*** Data extracts ***
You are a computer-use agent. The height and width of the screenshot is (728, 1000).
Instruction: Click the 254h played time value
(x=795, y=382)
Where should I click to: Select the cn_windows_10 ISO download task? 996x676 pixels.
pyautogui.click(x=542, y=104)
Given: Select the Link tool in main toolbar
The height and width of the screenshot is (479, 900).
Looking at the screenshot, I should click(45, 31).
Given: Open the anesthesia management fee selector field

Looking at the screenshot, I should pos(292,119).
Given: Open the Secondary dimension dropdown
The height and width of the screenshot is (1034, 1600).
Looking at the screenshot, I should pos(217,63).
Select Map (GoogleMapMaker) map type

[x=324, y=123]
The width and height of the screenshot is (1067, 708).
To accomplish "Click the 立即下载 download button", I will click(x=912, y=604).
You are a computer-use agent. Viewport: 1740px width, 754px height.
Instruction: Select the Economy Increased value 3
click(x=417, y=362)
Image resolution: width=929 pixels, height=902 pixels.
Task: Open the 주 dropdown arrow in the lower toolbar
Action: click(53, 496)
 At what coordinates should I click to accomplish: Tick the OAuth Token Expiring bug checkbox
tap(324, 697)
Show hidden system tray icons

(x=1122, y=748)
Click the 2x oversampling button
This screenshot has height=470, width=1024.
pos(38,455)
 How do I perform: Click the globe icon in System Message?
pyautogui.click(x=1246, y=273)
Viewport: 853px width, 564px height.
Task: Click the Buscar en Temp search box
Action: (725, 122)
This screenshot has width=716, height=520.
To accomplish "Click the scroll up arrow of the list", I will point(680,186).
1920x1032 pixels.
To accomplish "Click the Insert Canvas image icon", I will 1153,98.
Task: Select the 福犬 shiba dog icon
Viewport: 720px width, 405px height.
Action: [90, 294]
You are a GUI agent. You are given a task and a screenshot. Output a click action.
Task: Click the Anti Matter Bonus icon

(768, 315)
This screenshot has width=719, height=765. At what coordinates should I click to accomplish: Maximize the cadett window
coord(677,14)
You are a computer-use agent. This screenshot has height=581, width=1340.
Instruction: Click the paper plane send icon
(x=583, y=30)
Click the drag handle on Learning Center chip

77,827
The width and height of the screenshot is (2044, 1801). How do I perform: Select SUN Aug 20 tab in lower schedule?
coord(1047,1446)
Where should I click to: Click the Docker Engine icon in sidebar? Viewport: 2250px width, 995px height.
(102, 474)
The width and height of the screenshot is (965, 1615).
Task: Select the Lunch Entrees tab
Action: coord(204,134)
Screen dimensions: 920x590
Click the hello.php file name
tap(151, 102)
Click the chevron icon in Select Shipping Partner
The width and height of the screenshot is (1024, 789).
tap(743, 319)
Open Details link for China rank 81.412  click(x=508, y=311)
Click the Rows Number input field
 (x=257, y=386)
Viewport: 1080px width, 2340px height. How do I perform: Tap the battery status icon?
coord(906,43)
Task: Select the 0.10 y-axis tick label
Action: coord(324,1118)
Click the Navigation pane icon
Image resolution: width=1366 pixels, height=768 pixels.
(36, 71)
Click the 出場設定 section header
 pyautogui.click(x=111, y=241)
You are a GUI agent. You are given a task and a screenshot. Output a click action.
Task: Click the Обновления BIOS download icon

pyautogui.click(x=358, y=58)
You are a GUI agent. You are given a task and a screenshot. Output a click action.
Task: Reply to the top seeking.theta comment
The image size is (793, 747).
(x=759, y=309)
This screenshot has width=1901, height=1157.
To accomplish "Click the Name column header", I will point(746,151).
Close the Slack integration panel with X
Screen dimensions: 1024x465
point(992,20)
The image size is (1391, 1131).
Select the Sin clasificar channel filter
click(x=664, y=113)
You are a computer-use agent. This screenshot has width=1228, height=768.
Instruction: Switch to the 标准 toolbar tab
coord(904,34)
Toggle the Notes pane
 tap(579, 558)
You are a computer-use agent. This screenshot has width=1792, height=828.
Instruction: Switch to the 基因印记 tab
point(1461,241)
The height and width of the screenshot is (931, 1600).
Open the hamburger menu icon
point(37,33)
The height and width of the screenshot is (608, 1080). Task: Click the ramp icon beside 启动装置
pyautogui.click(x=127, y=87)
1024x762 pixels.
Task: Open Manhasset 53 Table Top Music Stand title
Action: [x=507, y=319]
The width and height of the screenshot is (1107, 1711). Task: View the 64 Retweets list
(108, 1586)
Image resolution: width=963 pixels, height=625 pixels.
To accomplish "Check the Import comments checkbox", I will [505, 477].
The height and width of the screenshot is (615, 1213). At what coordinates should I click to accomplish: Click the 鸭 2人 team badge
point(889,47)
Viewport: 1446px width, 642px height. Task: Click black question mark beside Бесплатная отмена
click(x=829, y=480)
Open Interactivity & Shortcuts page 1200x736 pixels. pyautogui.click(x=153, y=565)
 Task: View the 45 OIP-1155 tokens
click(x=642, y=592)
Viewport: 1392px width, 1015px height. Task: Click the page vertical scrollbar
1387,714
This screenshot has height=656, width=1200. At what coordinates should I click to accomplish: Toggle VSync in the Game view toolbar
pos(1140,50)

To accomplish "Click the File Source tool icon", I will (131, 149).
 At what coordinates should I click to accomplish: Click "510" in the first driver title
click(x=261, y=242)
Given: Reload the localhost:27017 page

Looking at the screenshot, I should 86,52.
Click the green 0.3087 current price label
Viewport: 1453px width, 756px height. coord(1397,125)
*** End of Data extracts ***
# [Task]
Every record above must appear again in the answer, unchanged.

# [Response]
You are a computer-use agent. The height and width of the screenshot is (728, 1000).
Instruction: Click the 254h played time value
(x=795, y=382)
Where should I click to: Select the cn_windows_10 ISO download task? 996x676 pixels.
pyautogui.click(x=542, y=104)
Given: Select the Link tool in main toolbar
The height and width of the screenshot is (479, 900).
Looking at the screenshot, I should click(45, 31).
Given: Open the anesthesia management fee selector field

Looking at the screenshot, I should pos(292,119).
Given: Open the Secondary dimension dropdown
The height and width of the screenshot is (1034, 1600).
Looking at the screenshot, I should pos(217,63).
Select Map (GoogleMapMaker) map type

[x=324, y=123]
The width and height of the screenshot is (1067, 708).
To accomplish "Click the 立即下载 download button", I will click(x=912, y=604).
You are a computer-use agent. Viewport: 1740px width, 754px height.
Instruction: Select the Economy Increased value 3
click(x=417, y=362)
Image resolution: width=929 pixels, height=902 pixels.
Task: Open the 주 dropdown arrow in the lower toolbar
Action: click(53, 496)
 At what coordinates should I click to accomplish: Tick the OAuth Token Expiring bug checkbox
tap(324, 697)
Show hidden system tray icons

(x=1122, y=748)
Click the 2x oversampling button
This screenshot has height=470, width=1024.
pos(38,455)
 How do I perform: Click the globe icon in System Message?
pyautogui.click(x=1246, y=273)
Viewport: 853px width, 564px height.
Task: Click the Buscar en Temp search box
Action: (725, 122)
This screenshot has width=716, height=520.
To accomplish "Click the scroll up arrow of the list", I will point(680,186).
1920x1032 pixels.
To accomplish "Click the Insert Canvas image icon", I will 1153,98.
Task: Select the 福犬 shiba dog icon
Viewport: 720px width, 405px height.
Action: [90, 294]
You are a GUI agent. You are given a task and a screenshot. Output a click action.
Task: Click the Anti Matter Bonus icon

(768, 315)
This screenshot has width=719, height=765. At what coordinates should I click to accomplish: Maximize the cadett window
coord(677,14)
You are a computer-use agent. This screenshot has height=581, width=1340.
Instruction: Click the paper plane send icon
(x=583, y=30)
Click the drag handle on Learning Center chip

77,827
The width and height of the screenshot is (2044, 1801). How do I perform: Select SUN Aug 20 tab in lower schedule?
coord(1047,1446)
Where should I click to: Click the Docker Engine icon in sidebar? Viewport: 2250px width, 995px height.
(102, 474)
The width and height of the screenshot is (965, 1615).
Task: Select the Lunch Entrees tab
Action: coord(204,134)
Screen dimensions: 920x590
Click the hello.php file name
tap(151, 102)
Click the chevron icon in Select Shipping Partner
The width and height of the screenshot is (1024, 789).
tap(743, 319)
Open Details link for China rank 81.412  click(x=508, y=311)
Click the Rows Number input field
 (x=257, y=386)
Viewport: 1080px width, 2340px height. How do I perform: Tap the battery status icon?
coord(906,43)
Task: Select the 0.10 y-axis tick label
Action: coord(324,1118)
Click the Navigation pane icon
Image resolution: width=1366 pixels, height=768 pixels.
(36, 71)
Click the 出場設定 section header
 pyautogui.click(x=111, y=241)
You are a GUI agent. You are given a task and a screenshot. Output a click action.
Task: Click the Обновления BIOS download icon

pyautogui.click(x=358, y=58)
You are a GUI agent. You are given a task and a screenshot. Output a click action.
Task: Reply to the top seeking.theta comment
The image size is (793, 747).
(x=759, y=309)
This screenshot has width=1901, height=1157.
To accomplish "Click the Name column header", I will point(746,151).
Close the Slack integration panel with X
Screen dimensions: 1024x465
point(992,20)
The image size is (1391, 1131).
Select the Sin clasificar channel filter
click(x=664, y=113)
You are a computer-use agent. This screenshot has width=1228, height=768.
Instruction: Switch to the 标准 toolbar tab
coord(904,34)
Toggle the Notes pane
 tap(579, 558)
You are a computer-use agent. This screenshot has width=1792, height=828.
Instruction: Switch to the 基因印记 tab
point(1461,241)
The height and width of the screenshot is (931, 1600).
Open the hamburger menu icon
point(37,33)
The height and width of the screenshot is (608, 1080). Task: Click the ramp icon beside 启动装置
pyautogui.click(x=127, y=87)
1024x762 pixels.
Task: Open Manhasset 53 Table Top Music Stand title
Action: [x=507, y=319]
The width and height of the screenshot is (1107, 1711). Task: View the 64 Retweets list
(108, 1586)
Image resolution: width=963 pixels, height=625 pixels.
To accomplish "Check the Import comments checkbox", I will [505, 477].
The height and width of the screenshot is (615, 1213). At what coordinates should I click to accomplish: Click the 鸭 2人 team badge
point(889,47)
Viewport: 1446px width, 642px height. Task: Click black question mark beside Бесплатная отмена
click(x=829, y=480)
Open Interactivity & Shortcuts page 1200x736 pixels. pyautogui.click(x=153, y=565)
 Task: View the 45 OIP-1155 tokens
click(x=642, y=592)
Viewport: 1392px width, 1015px height. Task: Click the page vertical scrollbar
1387,714
This screenshot has height=656, width=1200. At what coordinates should I click to accomplish: Toggle VSync in the Game view toolbar
pos(1140,50)

To accomplish "Click the File Source tool icon", I will (131, 149).
 At what coordinates should I click to accomplish: Click "510" in the first driver title
click(x=261, y=242)
Given: Reload the localhost:27017 page

Looking at the screenshot, I should 86,52.
Click the green 0.3087 current price label
Viewport: 1453px width, 756px height. coord(1397,125)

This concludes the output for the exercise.